Source records
::::::

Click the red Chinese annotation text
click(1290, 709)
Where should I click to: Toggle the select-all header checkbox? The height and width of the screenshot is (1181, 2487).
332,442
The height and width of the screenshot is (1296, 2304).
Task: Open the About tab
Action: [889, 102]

::::::

Task to complete ->
All entries are to be printed once more, exactly as given.

Task output ->
Click the red Chinese annotation text
click(1290, 709)
Where should I click to: Toggle the select-all header checkbox? The height and width of the screenshot is (1181, 2487).
332,442
The height and width of the screenshot is (1296, 2304).
Task: Open the About tab
Action: [889, 102]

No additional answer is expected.